Screenshot grounding data
^^^^^^^^^^^^^^^^
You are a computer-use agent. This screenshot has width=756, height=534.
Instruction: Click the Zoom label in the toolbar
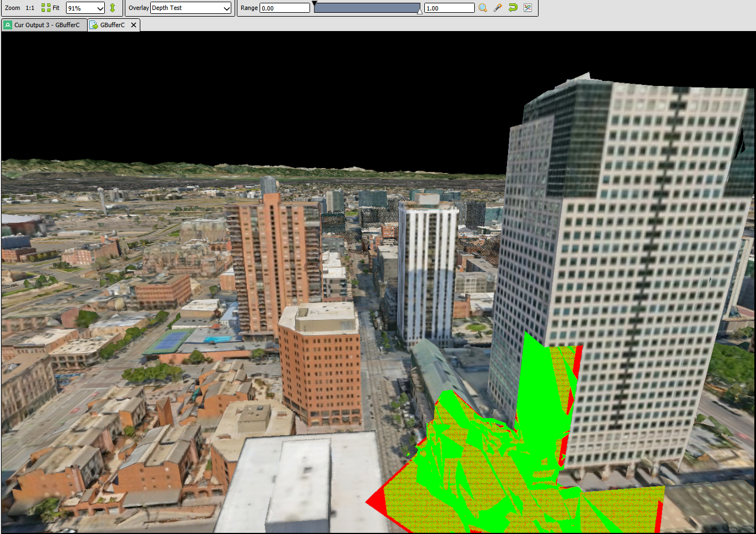tap(12, 8)

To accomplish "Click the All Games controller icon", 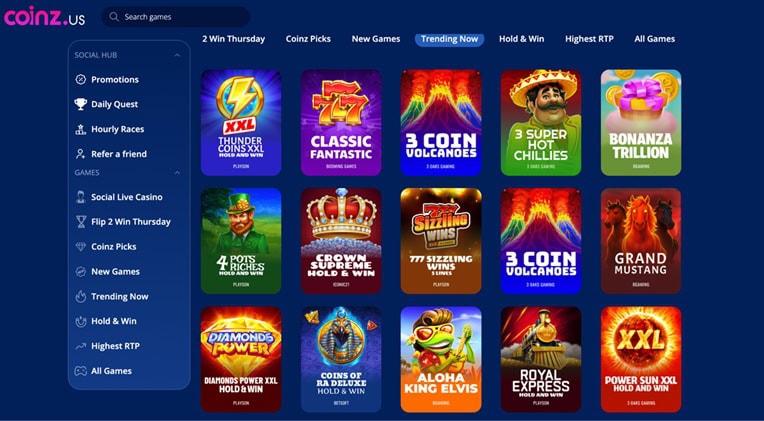I will (80, 371).
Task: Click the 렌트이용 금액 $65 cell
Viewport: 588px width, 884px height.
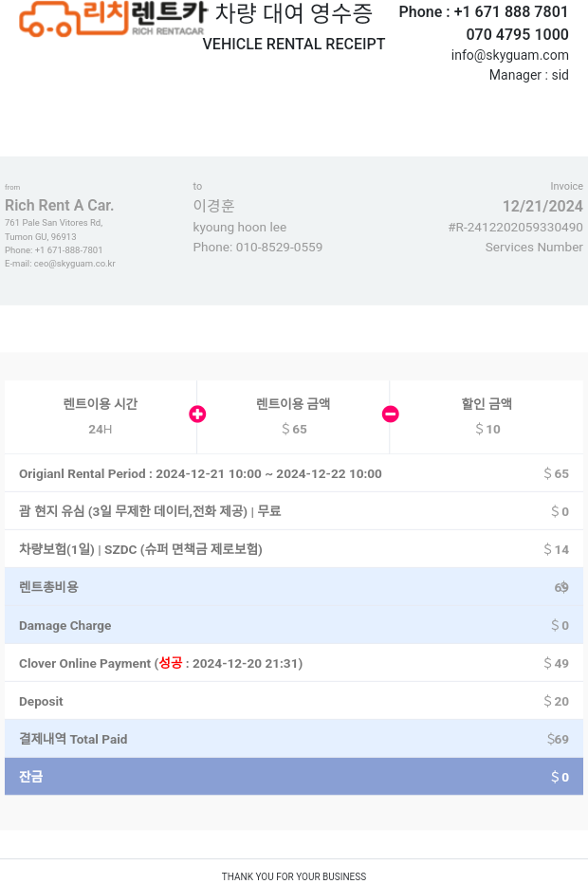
^^^^^^^^^^^^^^^^
_What is needed_: Look through the data above for the word "height". Report each line where it occurs.

_Result for this task_:
You are a computer-use agent. This screenshot has width=756, height=534.
Viewport: 588px width, 884px height.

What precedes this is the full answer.